Sans Merci. The Baffler, April 2025.
It took Éric less than half an hour to bring up to women’s rights. It was March 2018—Éric was leading the Paris branch of the far-right National Rally’s youth wing and I was just beginning to report on France’s young far-right activists as part of my graduate school thesis,1 after first covering them during the country’s 2017 presidential election. We’d met at a café in Paris’s humble thirteenth arrondissement, a quiet corner of the left bank near the city’s southern border. We discussed his journey from a left-wing teenager in the New Anticapitalist Party to, at 21, a prominent part of France’s ascendant far right.

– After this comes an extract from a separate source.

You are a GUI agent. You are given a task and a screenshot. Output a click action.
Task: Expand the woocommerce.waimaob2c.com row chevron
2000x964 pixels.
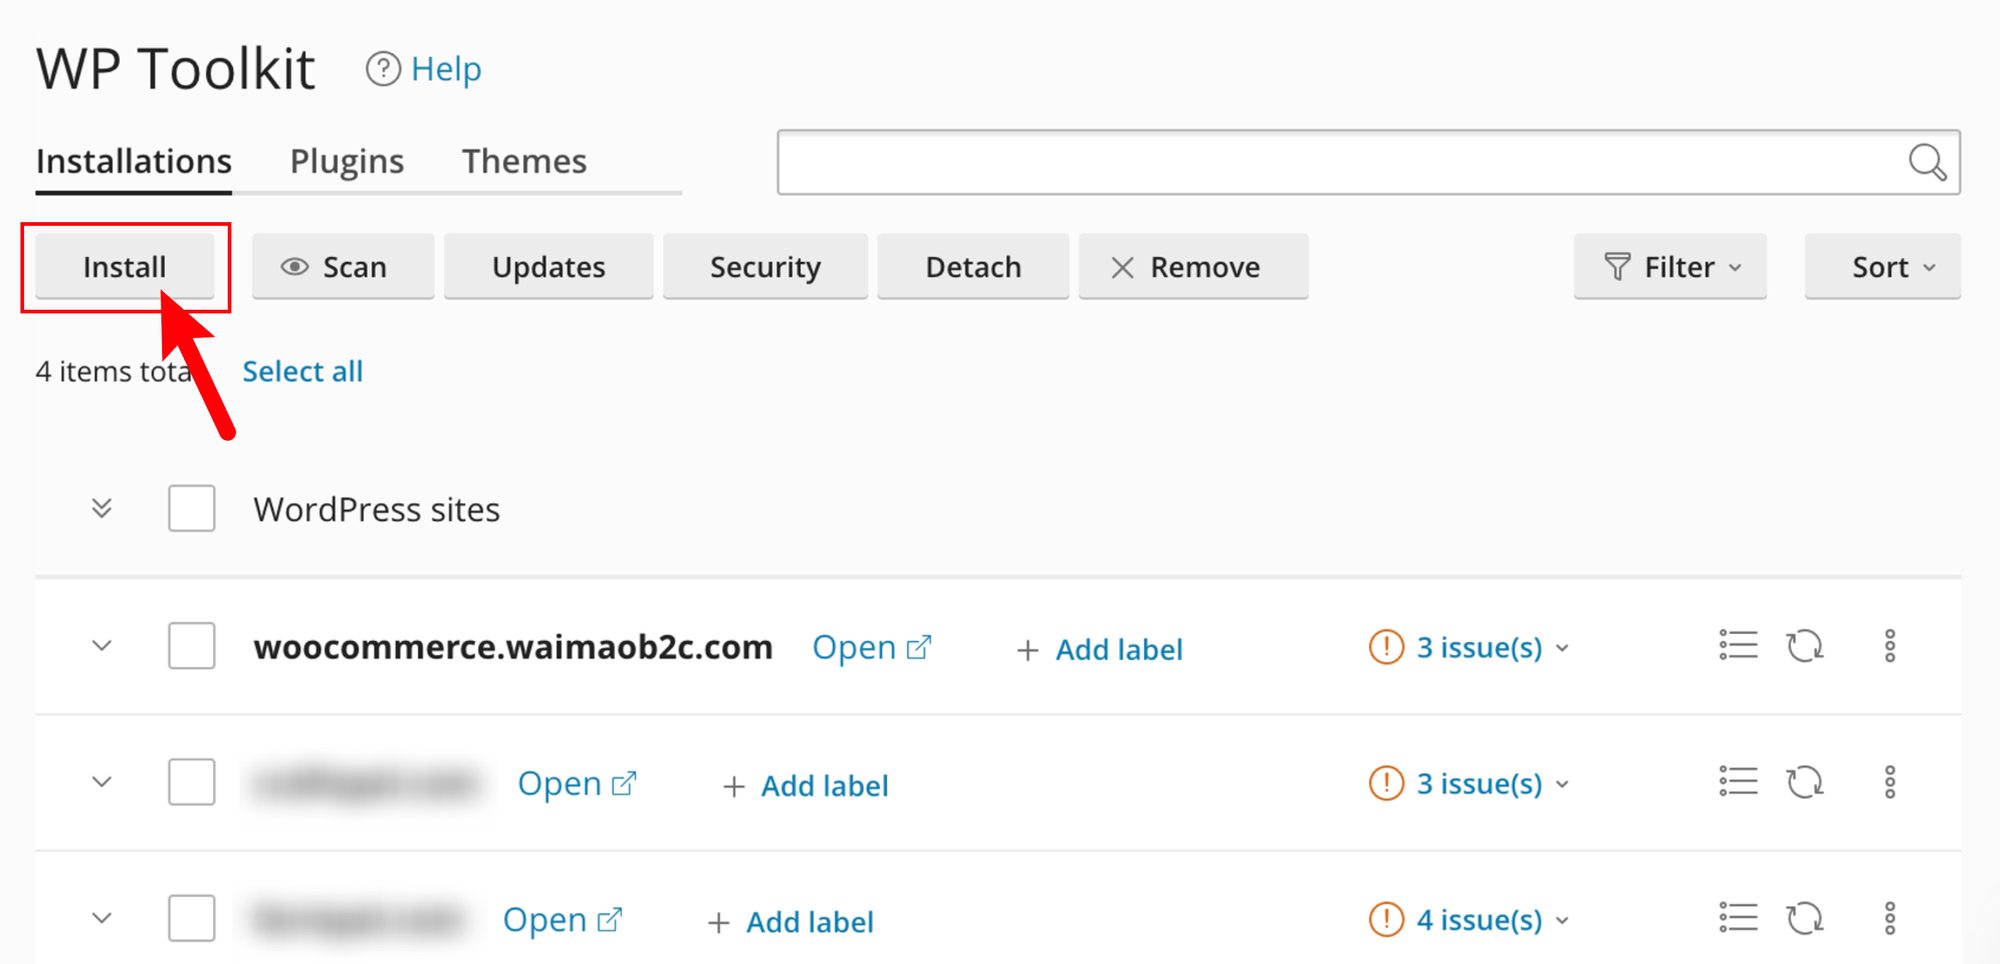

The party’s support in rural areas was growing, but it remained widely villainized in Paris, so I asked him about the challenges of campaigning in the capital city. He listed off the party’s most salient issues in Paris. “Security, women’s rights, sexual harassment, and democracy,” he told me, going on to elaborate on how unsafe some parts of the city had grown. He cited the specific street on which a friend of mine lived, and where I happened to be staying during that trip—a perfectly safe street in the center of the city, near the Gare du Nord train station and home to many immigrant-owned businesses where men of color often gathered on the sidewalk.
That conversation marked the first of many mentions of women’s rights and street harassment that I’ve heard over the past eight years reporting on the French far right. In my interviews with young National Rally activists from Paris to Marseille—as well as in countless statements from longtime party leader Marine Le Pen and other party officials—the far right has increasingly sought to frame its nationalism as a defense of women’s rights and liberal values. Immigrants, they insist, have come to France to catcall you in the street, to harass you on the metro, to force a veil over your head.
This rhetoric reached a new fever pitch last September, when 19-year-old Philippine Le Noir de Carlan’s body was found buried in Paris’s hulking Bois de Boulogne park, just behind her university. The suspect was a Moroccan immigrant who’d previously been convicted of rape. The far-right group Collectif Némésis, which calls itself “feminist and identitarian,” quickly mobilized around Philippine’s death, attracting attention in the French media and online.

By the time I arrived in France a few weeks later, I’d spent nearly a decade thinking about femonationalism, the term sociologist Sara R. Farris coined to describe this phenomenon of the far right co-opting the language of women’s rights to bolster its case for nationalism and authoritarianism. My reporting on this story used Philippine’s death as a starting point to explore how femonationalism is playing out in France, how feminist groups are pushing back against it, and alternative approaches to combating street harassment. It put me in conversation with everyone from a Némésis activist to an antifascist organizer to a prison abolitionist, taking me all around Paris and eastward to Strasbourg, with a pit stop in Dijon and a run across the Rhine River from France to Germany. It also pulled me back to that 2018 conversation with Éric, helping me trace the long evolution of femonationalism that primed the far right to weaponize Philippine’s death so quickly and effectively.
The product of that reporting and research is my latest feature, appearing in the April issue of The Baffler magazine. You can find it online at the link below, but I recommend buying a physical copy if you have $14 to spare!
Sans Merci. The Baffler, April 2025.
As always, you can find the full archive of past newsletters here.
That reporting was published by Vice in 2020 and won an honorable mention in the 2021 Annual Writing Awards of the American Society of Journalists and Authors. It feels newly relevant in the wake of yesterday’s verdict finding Marine Le Pen guilty of embezzlement, rendering her ineligible to run for public office for five years and taking her out of contention for France’s next presidential election in 2027. This is a major setback for the National Rally. And yet, in some ways, the party has been preparing for this possibility for years. By growing its youth wing and elevating its ambitious young leaders—particularly 29-year-old party president and Le Pen protégé Jordan Bardella—to national prominence, the National Rally already has a viable candidate to take Le Pen’s place on the 2027 ballot.